(Pixel coordinate grounding data)
:::
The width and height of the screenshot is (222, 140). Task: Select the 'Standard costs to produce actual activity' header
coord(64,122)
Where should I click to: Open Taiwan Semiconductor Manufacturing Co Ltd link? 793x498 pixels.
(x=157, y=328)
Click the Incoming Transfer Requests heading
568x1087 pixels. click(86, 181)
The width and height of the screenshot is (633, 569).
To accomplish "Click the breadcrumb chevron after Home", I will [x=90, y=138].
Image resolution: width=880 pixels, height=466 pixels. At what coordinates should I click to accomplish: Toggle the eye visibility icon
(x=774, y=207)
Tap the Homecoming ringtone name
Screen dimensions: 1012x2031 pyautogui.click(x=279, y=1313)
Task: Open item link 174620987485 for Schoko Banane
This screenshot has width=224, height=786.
:::
» **What you need to do**: Only the lines from the one with "The width and height of the screenshot is (633, 569)." through the final line above belong in the answer, each retyped exactly.

» **Task solution**:
The width and height of the screenshot is (633, 569).
To accomplish "Click the breadcrumb chevron after Home", I will [x=90, y=138].
Image resolution: width=880 pixels, height=466 pixels. At what coordinates should I click to accomplish: Toggle the eye visibility icon
(x=774, y=207)
Tap the Homecoming ringtone name
Screen dimensions: 1012x2031 pyautogui.click(x=279, y=1313)
Task: Open item link 174620987485 for Schoko Banane
This screenshot has width=224, height=786.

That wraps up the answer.